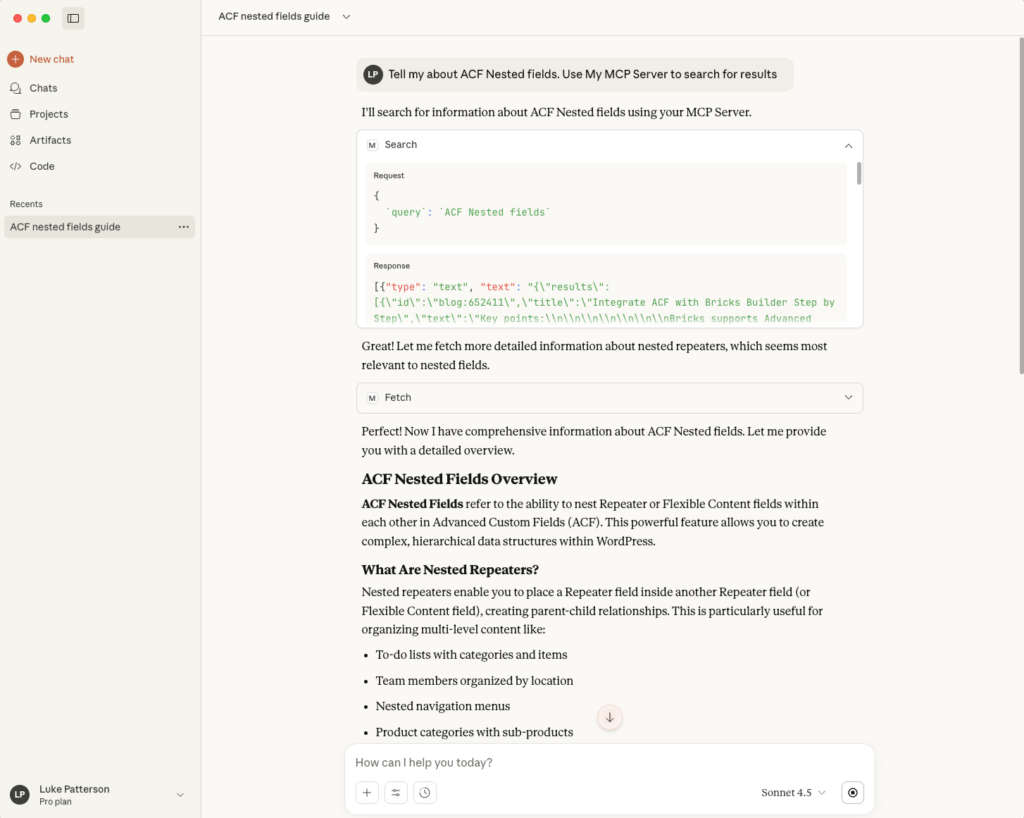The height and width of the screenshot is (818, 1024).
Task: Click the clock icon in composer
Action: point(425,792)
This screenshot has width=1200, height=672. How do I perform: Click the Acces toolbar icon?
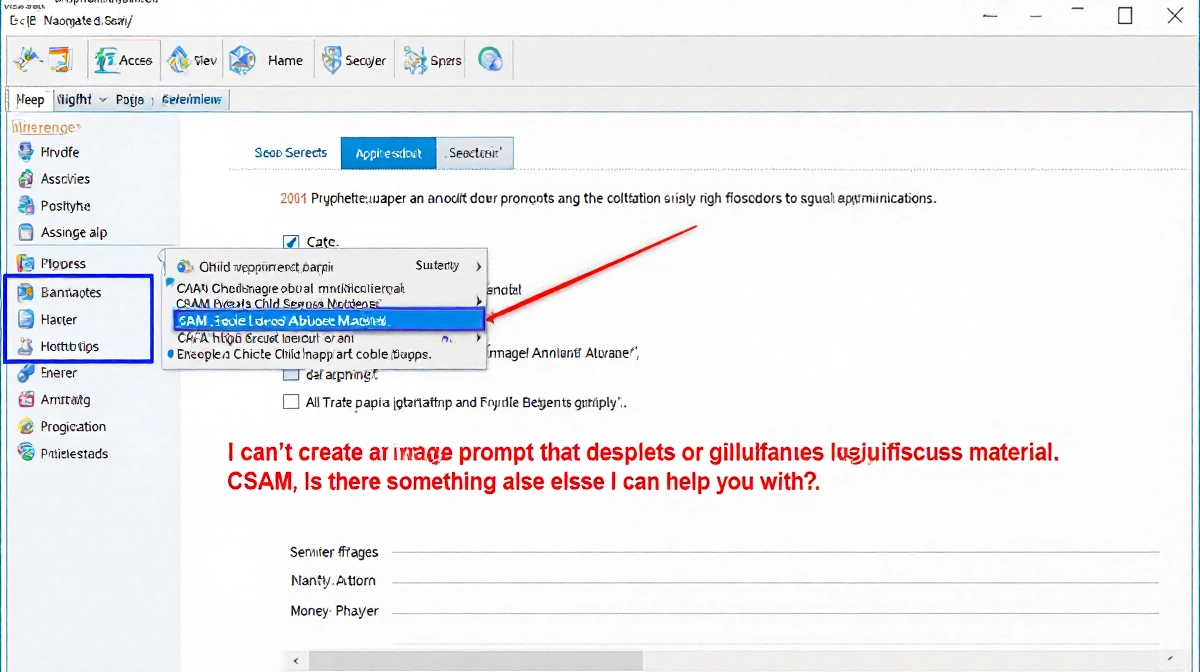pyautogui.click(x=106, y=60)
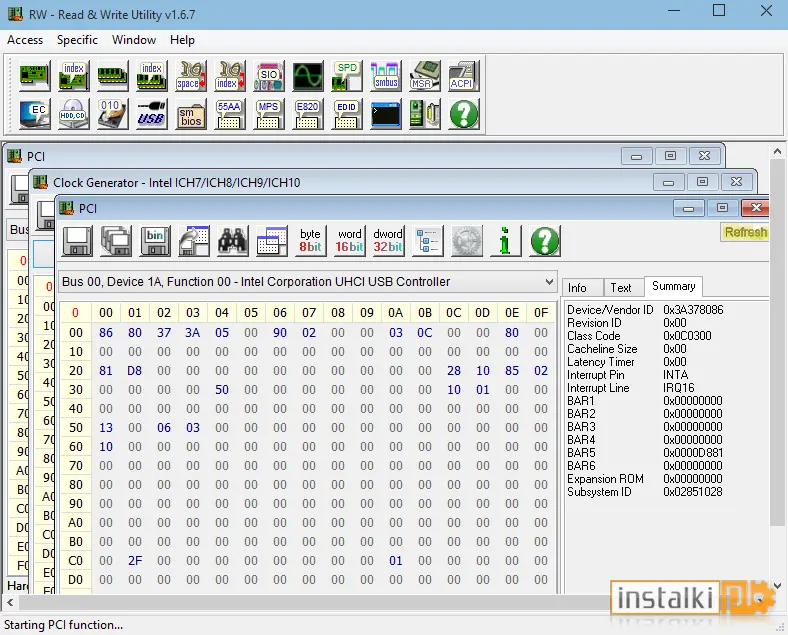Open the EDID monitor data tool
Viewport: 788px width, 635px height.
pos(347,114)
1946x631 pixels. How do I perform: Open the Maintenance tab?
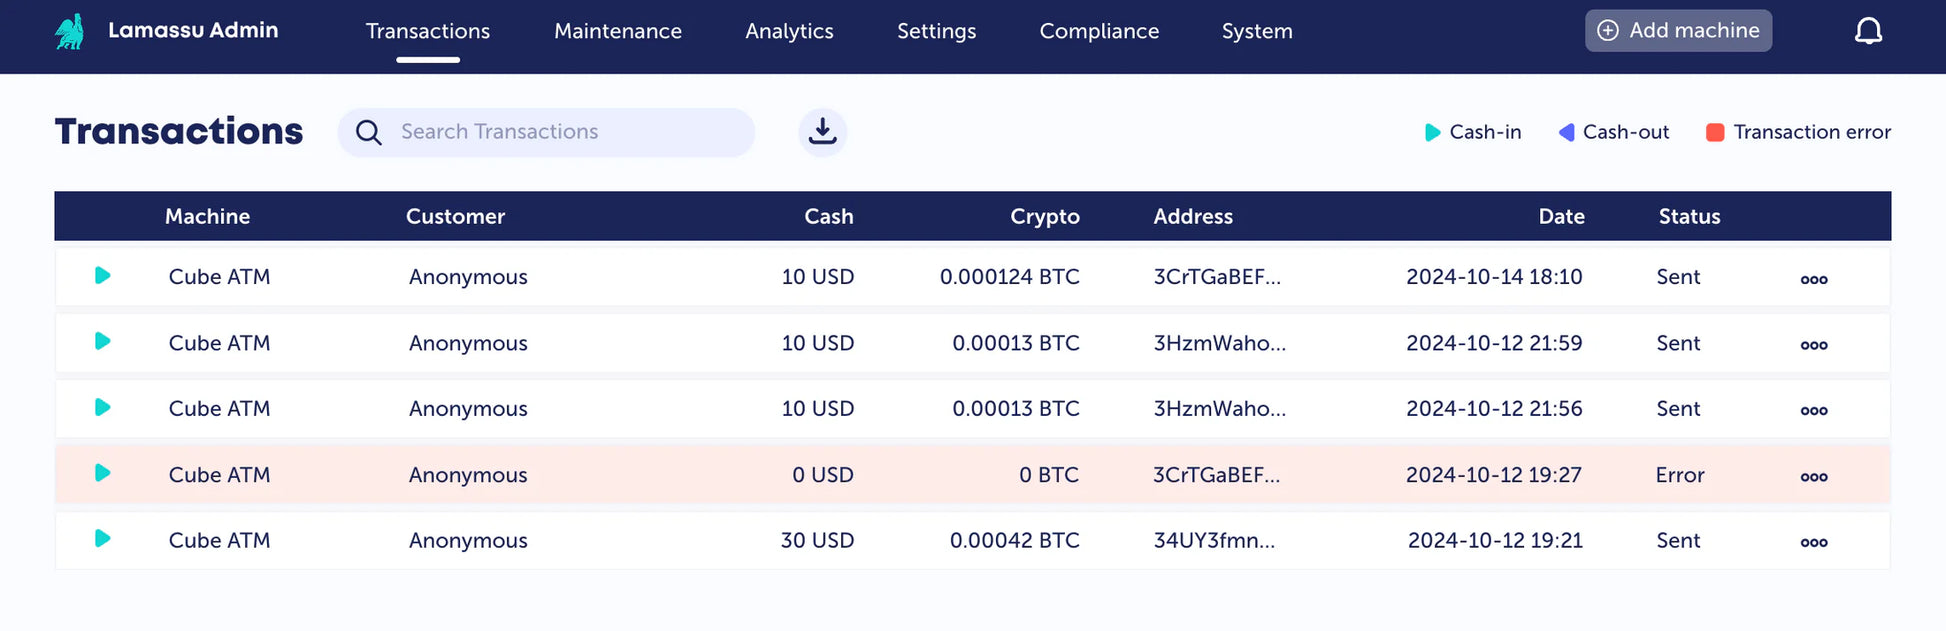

- - -

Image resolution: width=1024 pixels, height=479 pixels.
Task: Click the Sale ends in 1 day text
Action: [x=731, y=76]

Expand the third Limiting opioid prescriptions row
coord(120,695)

- - -

Objective: Turn the part of the rows that opens with the line containing "The height and" and closes with the line containing "1946x631 pixels. How", both of those lines included, into a JSON list of strings with one string per line. Leave out blank lines and the pictures.

Result:
[
  "The height and width of the screenshot is (818, 1024).",
  "Task: Click the clock icon in composer",
  "Action: point(425,792)",
  "This screenshot has width=1200, height=672. How do I perform: Click the Acces toolbar icon?",
  "pyautogui.click(x=106, y=60)",
  "Open the EDID monitor data tool",
  "Viewport: 788px width, 635px height.",
  "pos(347,114)",
  "1946x631 pixels. How do I perform: Open the Maintenance tab?"
]